### [Task directions]
Quote everything in the data from the line that contains "Locate an element" down to the line that contains "module-c-hat: C-HAT VEV", both of those lines included, and leave the pictures out of your answer.

### [Data for review]
+--

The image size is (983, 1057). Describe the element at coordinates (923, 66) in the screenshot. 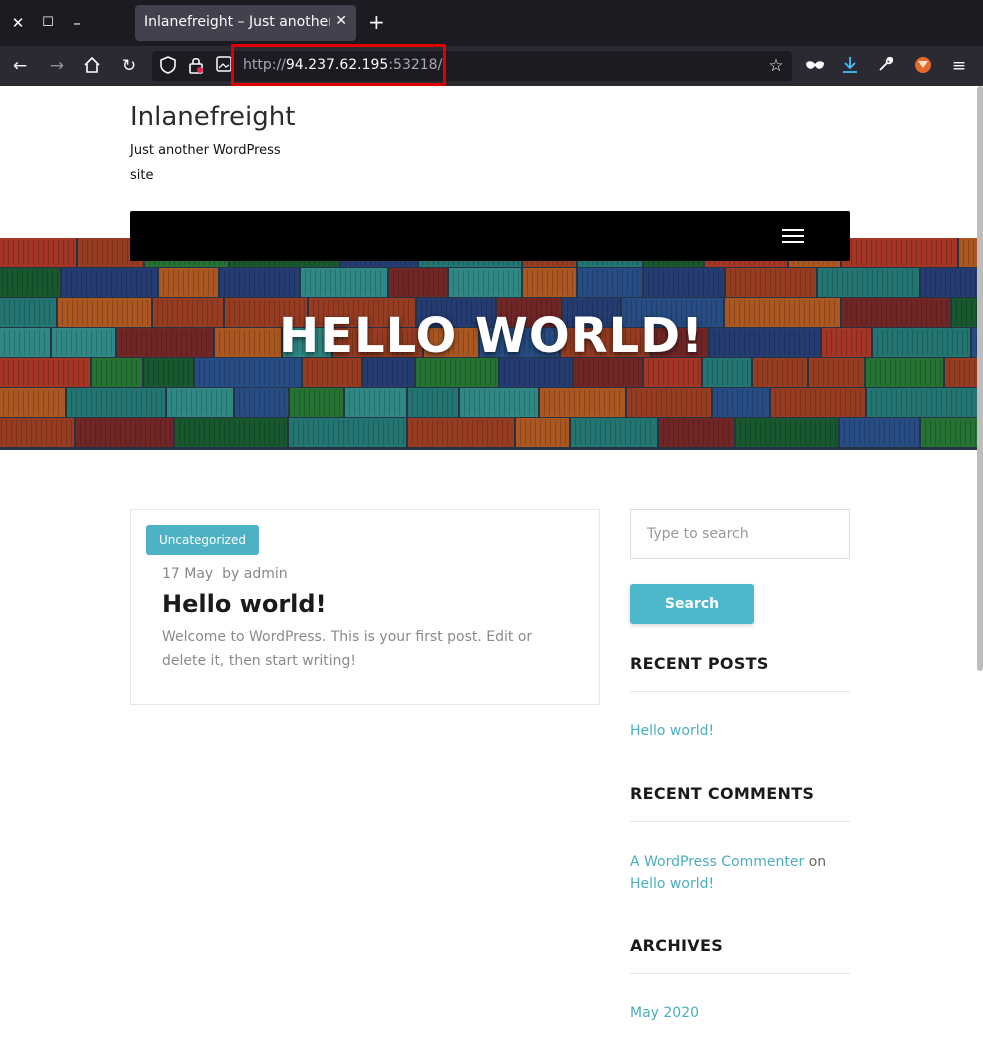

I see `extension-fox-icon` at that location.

+--

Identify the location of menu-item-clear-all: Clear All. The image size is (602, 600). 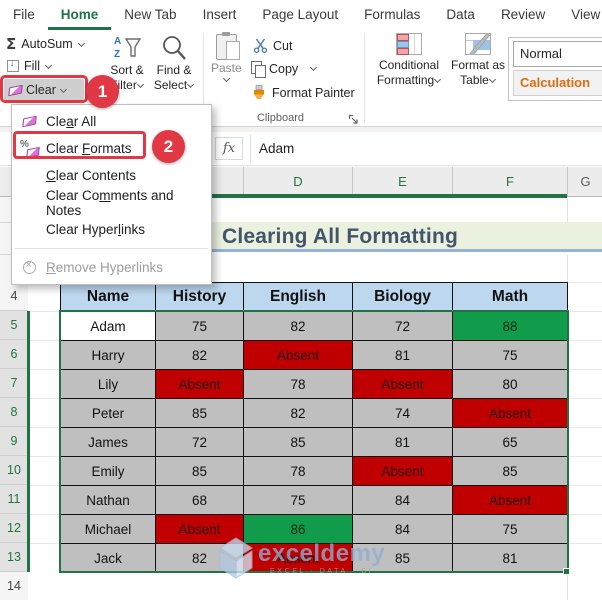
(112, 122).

+--

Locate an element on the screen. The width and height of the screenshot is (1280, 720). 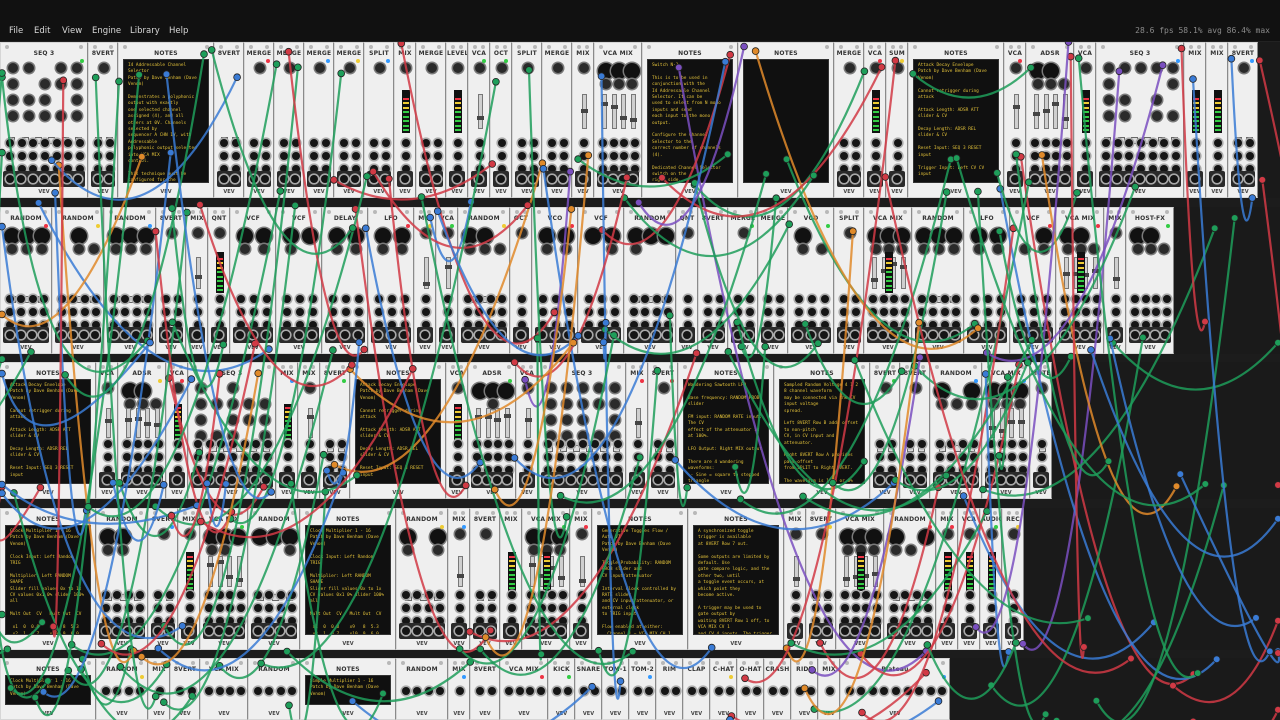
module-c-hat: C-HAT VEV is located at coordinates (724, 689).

+--

### [Problem solution]
Locate an element on the screen. The width and height of the screenshot is (1280, 720). 
module-c-hat: C-HAT VEV is located at coordinates (724, 689).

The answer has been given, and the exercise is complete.